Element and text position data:
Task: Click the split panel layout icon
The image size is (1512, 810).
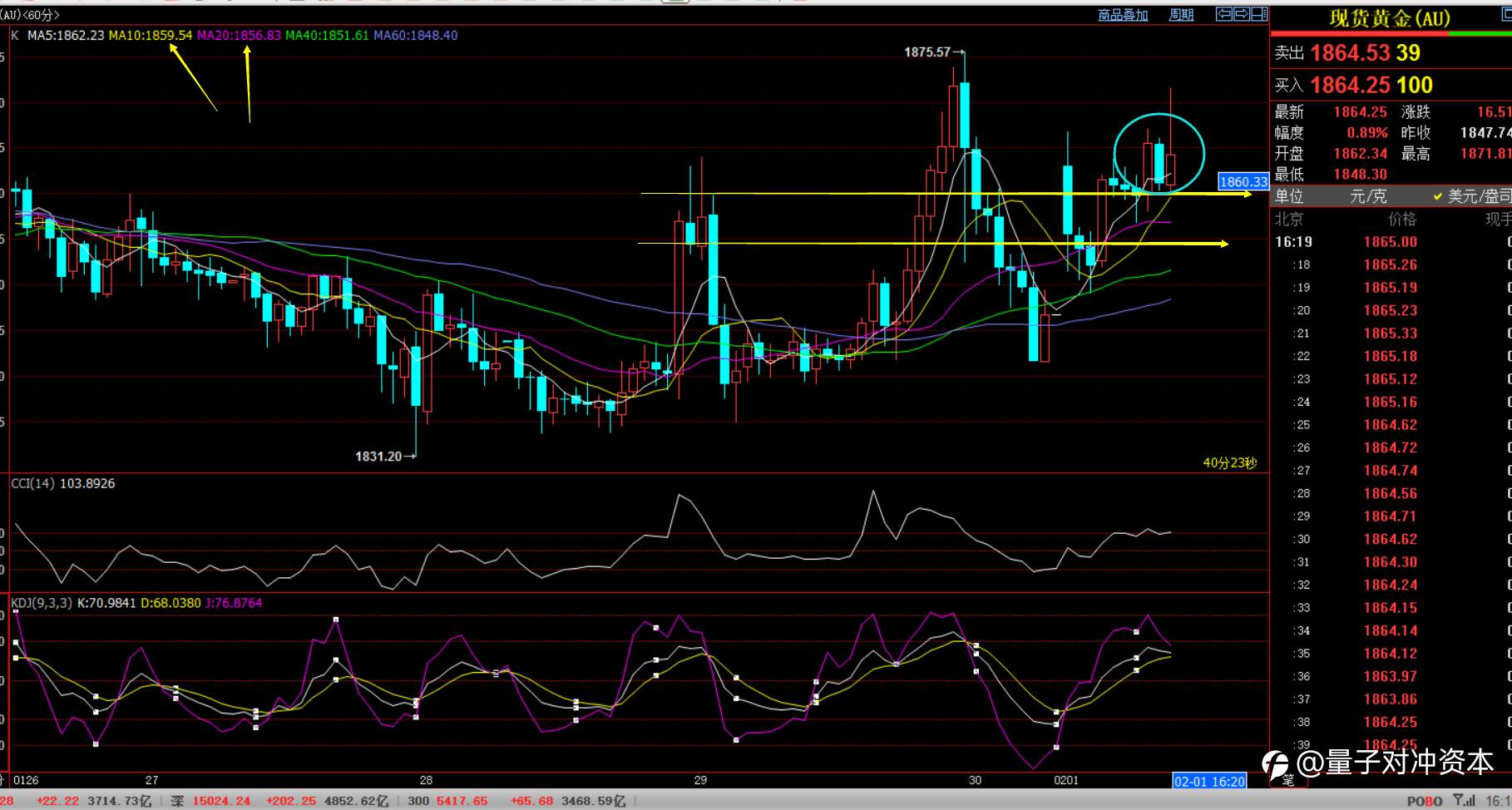Action: coord(1259,14)
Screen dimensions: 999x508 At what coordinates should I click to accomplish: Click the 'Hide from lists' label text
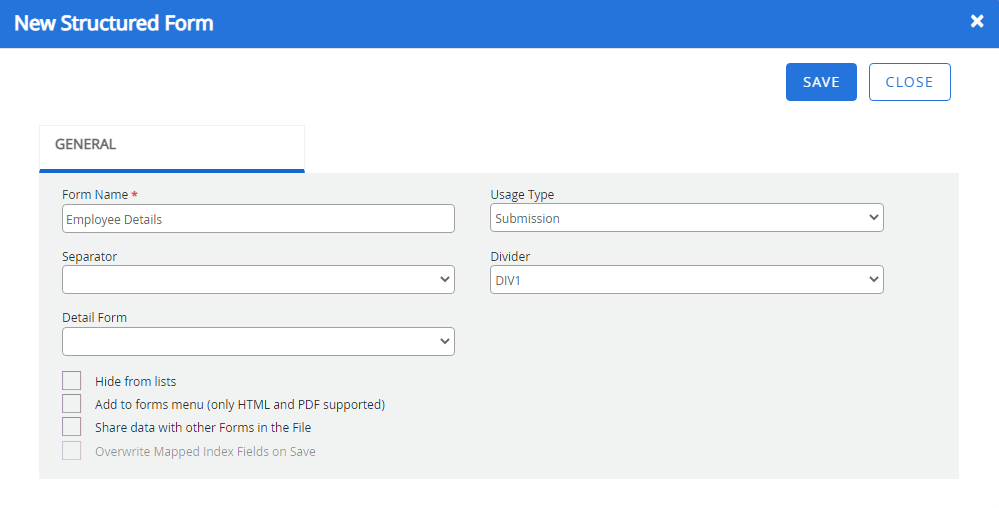click(x=135, y=381)
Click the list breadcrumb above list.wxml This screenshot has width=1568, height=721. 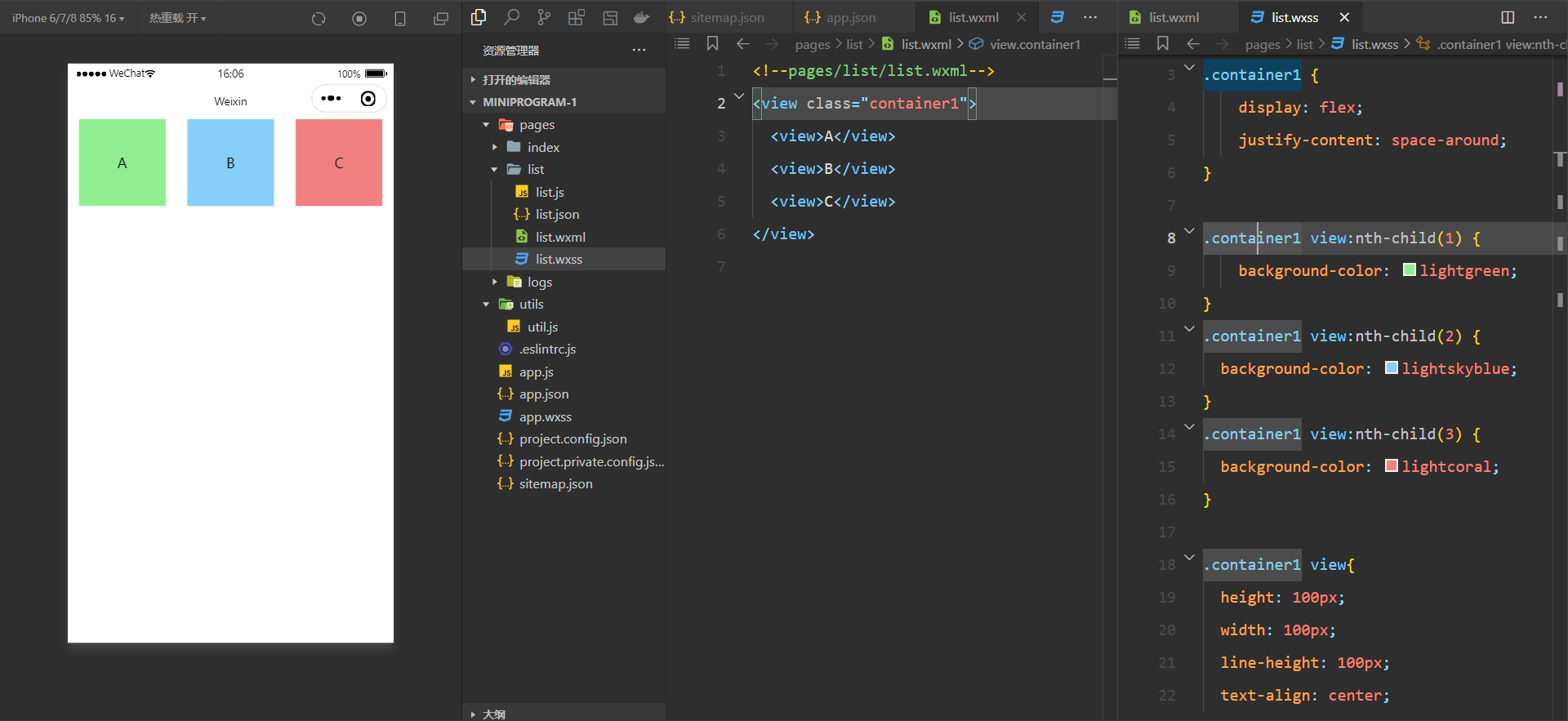pos(854,44)
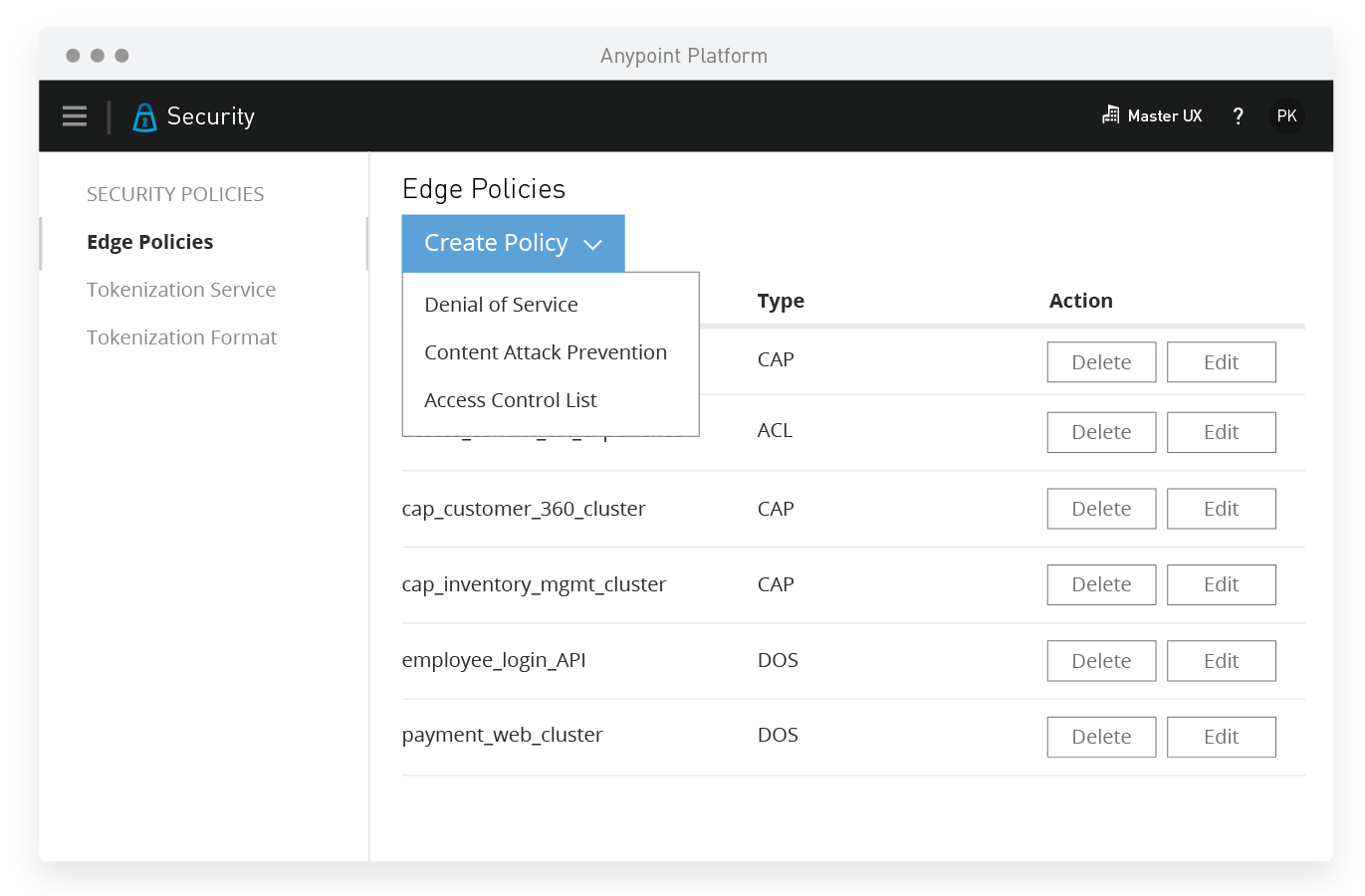This screenshot has height=896, width=1365.
Task: Click the Security lock icon
Action: tap(144, 116)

-- Work to do --
Reproduce the records from their first line through the line containing "click(x=135, y=381)", requests included, and shift every coordinate in the answers up by 118. Leave the pictures out.

-- Task result --
Task: Click the split panel layout icon
The image size is (1512, 810).
Action: coord(1377,132)
Screen dimensions: 999x508 At what coordinates should I click to accomplish: Click the 'Hide from lists' label text
click(x=253, y=499)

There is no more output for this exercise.